LeetCode 314: Binary Tree Vertical Order Traversal
LeetCode 314 Solution Explanation
Explanation:
To perform a vertical order traversal of a binary tree, we can use a TreeMap (or HashMap with a sorting mechanism) to store nodes based on their horizontal distance from the root. We can do a level order traversal of the tree while keeping track of the horizontal distance of each node.
- Start with the root node and horizontal distance as 0.
- Use a queue to perform level order traversal while updating the horizontal distance of each node.
- Maintain a TreeMap to store nodes based on their horizontal distance.
- After traversing the tree, extract the nodes from the TreeMap in sorted order of horizontal distance to get the vertical order traversal.
Time Complexity: O(n log n) where n is the number of nodes in the binary tree. Space Complexity: O(n) for the TreeMap and the queue.

GIVEN REQUEST 1. In the LeetCode 314 explanation, what horizontal distance is the root node given at the start?
GIVEN REQUEST 2. Check each statement against the LeetCode 314 explanation, answering yes or no and quoting the deciding words: (a) a queue is used to carry out the level order traversal; (b) the time complexity is O(n); (c) the space complexity is O(n).

DATASET RECORDS.

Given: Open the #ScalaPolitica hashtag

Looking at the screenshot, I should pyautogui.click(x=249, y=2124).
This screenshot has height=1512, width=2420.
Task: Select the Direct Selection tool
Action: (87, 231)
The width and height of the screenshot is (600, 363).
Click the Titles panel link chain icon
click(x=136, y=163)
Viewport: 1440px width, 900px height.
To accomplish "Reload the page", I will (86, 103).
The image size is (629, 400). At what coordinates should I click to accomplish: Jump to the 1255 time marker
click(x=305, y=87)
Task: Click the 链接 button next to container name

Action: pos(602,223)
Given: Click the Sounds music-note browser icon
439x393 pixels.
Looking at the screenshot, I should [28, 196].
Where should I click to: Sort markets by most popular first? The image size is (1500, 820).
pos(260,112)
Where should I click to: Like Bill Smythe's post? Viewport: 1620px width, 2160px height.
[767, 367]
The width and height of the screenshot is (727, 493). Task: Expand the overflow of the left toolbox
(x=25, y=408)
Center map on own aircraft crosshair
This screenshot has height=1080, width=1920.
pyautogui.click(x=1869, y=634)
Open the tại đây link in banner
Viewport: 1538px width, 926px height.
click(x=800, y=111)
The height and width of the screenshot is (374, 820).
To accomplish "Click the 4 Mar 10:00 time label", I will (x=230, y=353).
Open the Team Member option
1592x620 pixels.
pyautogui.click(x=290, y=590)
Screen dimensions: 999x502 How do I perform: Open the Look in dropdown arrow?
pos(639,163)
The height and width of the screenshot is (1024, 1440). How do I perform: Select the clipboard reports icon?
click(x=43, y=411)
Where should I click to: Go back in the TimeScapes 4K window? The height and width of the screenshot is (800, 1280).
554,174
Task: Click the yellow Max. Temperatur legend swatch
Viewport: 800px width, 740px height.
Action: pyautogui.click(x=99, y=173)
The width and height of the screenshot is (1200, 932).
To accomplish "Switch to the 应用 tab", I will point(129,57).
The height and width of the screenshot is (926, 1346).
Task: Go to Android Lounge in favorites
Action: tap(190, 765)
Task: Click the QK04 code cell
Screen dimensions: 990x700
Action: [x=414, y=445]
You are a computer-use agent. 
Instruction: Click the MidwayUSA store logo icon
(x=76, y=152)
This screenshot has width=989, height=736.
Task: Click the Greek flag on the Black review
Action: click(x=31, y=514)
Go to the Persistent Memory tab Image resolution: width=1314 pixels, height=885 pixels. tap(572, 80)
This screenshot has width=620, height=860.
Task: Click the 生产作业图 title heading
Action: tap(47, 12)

EXERCISE OUTPUT 1. 0

EXERCISE OUTPUT 2.
(a) Yes: "Use a queue to perform level order traversal while updating the horizontal distance of each node."
(b) No: "Time Complexity: O(n log n) where n is the number of nodes in the binary tree."
(c) Yes: "Space Complexity: O(n) for the TreeMap and the queue."